Stress Testing Real Estate Buyers
Unfamiliar with stress testing? Stress testing is when lenders make sure a borrower can pay their mortgage at higher rate. The majority of new mortgages in Canada require a stress test. This helps to ensure borrowers can continue to make payments if borrowing rates rise. Borrowers that pass a stress test, also show they have a little wiggle room for emergencies. An unspoken benefit is owners can top up equity in the event the home falls below a critical threshold. Negative equity for instance, would require a top up, and you’ll need extra cash to pay that Realtor.
Ensuring a borrower can continue to keep their home, even if their expenses rise? Those Canadians are monsters! At least that’s what some politicians and real estate developers have been saying. Afterall, before 2016 there was no test, and the market did, uh… just fine. Many believe that the rules should be put on hold, until the impact can be studied. It’s unclear if these people understand the irony of what they’re promoting. They want the impact to industry to be studied, before lenders are required to study the quality of their borrowers. Clearly the generosity of our selfless politicians and real estate developers knows no bounds.

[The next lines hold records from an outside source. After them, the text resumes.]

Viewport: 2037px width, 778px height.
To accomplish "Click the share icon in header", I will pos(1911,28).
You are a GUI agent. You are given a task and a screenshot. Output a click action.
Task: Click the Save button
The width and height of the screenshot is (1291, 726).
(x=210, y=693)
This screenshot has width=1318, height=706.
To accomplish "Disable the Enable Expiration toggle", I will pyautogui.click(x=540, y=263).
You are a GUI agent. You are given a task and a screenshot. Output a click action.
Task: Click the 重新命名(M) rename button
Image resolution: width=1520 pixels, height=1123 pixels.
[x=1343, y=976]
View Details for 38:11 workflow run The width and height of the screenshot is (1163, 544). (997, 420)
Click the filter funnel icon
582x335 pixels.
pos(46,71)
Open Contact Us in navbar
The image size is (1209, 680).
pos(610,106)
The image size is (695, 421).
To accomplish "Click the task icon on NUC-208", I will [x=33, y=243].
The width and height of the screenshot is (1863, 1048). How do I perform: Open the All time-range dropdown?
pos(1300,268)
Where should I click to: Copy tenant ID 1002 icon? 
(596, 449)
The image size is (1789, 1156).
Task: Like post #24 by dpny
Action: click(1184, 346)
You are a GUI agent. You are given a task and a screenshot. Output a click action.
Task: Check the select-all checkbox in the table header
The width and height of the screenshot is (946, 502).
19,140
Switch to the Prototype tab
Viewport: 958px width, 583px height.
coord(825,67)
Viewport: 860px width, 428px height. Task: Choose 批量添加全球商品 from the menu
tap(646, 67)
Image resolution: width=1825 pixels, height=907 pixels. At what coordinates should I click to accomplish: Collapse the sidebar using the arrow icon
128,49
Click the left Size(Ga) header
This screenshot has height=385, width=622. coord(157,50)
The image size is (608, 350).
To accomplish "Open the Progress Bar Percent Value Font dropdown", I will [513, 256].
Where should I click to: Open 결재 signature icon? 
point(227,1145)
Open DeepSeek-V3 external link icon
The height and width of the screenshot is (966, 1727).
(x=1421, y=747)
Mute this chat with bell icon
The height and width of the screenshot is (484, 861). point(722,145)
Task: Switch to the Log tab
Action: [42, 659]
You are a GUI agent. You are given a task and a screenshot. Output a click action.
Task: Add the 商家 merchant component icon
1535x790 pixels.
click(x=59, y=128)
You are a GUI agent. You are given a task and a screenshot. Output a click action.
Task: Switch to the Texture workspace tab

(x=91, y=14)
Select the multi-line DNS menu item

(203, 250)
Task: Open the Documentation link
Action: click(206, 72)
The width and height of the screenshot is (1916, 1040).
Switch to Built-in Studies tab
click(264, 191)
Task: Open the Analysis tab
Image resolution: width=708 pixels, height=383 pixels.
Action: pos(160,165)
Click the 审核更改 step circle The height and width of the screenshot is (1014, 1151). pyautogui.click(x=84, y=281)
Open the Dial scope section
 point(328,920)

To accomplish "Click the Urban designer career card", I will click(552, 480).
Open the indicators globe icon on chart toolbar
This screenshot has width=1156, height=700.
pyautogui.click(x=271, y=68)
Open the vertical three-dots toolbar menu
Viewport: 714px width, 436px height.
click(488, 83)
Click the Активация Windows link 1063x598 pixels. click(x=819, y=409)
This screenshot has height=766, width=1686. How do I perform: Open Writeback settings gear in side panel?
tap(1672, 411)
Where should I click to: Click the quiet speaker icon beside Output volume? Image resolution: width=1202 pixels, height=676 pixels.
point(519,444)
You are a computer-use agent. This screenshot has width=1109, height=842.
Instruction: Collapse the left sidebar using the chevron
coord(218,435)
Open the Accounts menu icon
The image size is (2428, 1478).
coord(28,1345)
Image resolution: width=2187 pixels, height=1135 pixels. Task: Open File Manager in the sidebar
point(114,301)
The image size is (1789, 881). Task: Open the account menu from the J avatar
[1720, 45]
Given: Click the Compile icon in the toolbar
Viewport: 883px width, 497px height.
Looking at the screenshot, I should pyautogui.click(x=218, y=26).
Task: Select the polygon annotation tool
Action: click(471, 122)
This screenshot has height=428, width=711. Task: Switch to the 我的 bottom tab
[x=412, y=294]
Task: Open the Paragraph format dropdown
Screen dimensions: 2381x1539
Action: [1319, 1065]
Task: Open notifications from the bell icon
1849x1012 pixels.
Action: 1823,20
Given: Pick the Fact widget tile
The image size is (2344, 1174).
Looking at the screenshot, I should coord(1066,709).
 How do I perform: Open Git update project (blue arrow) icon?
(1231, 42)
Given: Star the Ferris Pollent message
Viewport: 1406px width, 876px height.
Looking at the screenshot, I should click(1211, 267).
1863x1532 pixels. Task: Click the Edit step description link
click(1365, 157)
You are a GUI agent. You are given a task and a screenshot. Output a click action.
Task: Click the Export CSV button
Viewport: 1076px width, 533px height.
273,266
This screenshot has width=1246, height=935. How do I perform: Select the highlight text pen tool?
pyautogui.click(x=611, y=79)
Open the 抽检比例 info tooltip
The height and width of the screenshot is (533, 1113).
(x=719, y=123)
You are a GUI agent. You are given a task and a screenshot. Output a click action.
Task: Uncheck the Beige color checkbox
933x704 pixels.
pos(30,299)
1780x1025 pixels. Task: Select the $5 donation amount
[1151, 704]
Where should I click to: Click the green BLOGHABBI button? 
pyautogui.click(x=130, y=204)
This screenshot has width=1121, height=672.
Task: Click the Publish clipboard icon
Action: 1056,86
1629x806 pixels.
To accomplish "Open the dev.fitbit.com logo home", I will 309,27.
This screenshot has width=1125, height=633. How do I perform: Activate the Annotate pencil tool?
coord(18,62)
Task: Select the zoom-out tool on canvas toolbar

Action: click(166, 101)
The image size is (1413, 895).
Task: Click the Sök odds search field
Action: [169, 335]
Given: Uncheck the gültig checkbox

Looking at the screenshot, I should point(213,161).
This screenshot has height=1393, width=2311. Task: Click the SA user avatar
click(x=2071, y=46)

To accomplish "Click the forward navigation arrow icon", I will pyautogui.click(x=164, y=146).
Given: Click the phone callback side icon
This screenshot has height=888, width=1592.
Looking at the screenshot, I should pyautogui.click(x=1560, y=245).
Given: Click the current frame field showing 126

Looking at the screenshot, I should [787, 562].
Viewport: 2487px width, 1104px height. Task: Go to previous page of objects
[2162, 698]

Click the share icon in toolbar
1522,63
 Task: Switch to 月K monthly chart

Sucks To Be Stress Tested, But It’s Better Than Losing Your Home
In just under 400 characters, Siddall gave an important lesson on risk to buyers that might think it’s unfair.
1/2 Seems unfair that the stress test makes home ownership harder for first time home buyers; but would be worse to risk loss of their home … https://t.co/seuAejnS3e
— Evan Siddall (@ewsiddall) December 24, 2018
2/2 After five years, FTHBs might gain 18% on equity with +10% home value but LOSE 200% with -10% price decline (95% LTV insured mortgage); max leverage can be as high as 82:1 with negative equity after realtor commissions
— Evan Siddall (@ewsiddall) December 24, 2018
Important advice, but probably not actually decipherable by a first-time home buyer (FTHB). Let’s do some napkin math, and run the scenarios laid out. Today’s calculations are on a $500,000 home at 5% down (the 95% LTV), with a 5 year fixed mortgage at 3.89% and 25 year amortization. That means the buyer put $25,000 down, and added $19,000 to the mortgage for insurance. At the end of 5 years, the buyer will have paid $64,782 towards principal, and $89,369 towards interest. We’re only going to be using the $154,150 in payments over 5 years. Costs like taxes, maintenance, and insurance will be excluded.
First scenario is prices go up 10% over those 5 years. In the event that does, you’ve made a $50,000 gain, bringing the value of your condo to $550,000. Combine the gain with the amounts you’ve contributed to principal, and you have $139,782 in equity. The power of leverage, amirite?
The second scenario is prices go down 10% over those 5 years. In the event this happens, the value of your home drops $50,000, bringing it’s value to $450,000. That’s the 200% loss of the down payment he’s referencing. Combine your down payment, amount contributed to principal, and you have $39,782 left. Life’s hard when you pay $179,150, to be left with less than $40,000. Turns out leverage works both ways.
Isn’t That Always True?
Yes, this could happen at any point. 5 years ago, you could have put money down in Toronto or Vancouver, and added a nice chunk of equity to your name. Or you could have put it into a home in Calgary and lost 7.73% plus carrying costs. There’s always a risk, but you try to balance that with probability.
Canadian Real Estate Prices
The 12 month percent change for the price of a “typical” home across Canada.
Source: CREA, Better Dwelling.
Towards the end of the real estate cycle, gains tend to taper or turn negative. This is especially true after a large run in real estate prices, after gains may be exhausted. Siddall isn’t making a statement on whether we’re at the peak yet. However, he does appear to be saying you’ll be glad there was a stress test if we are.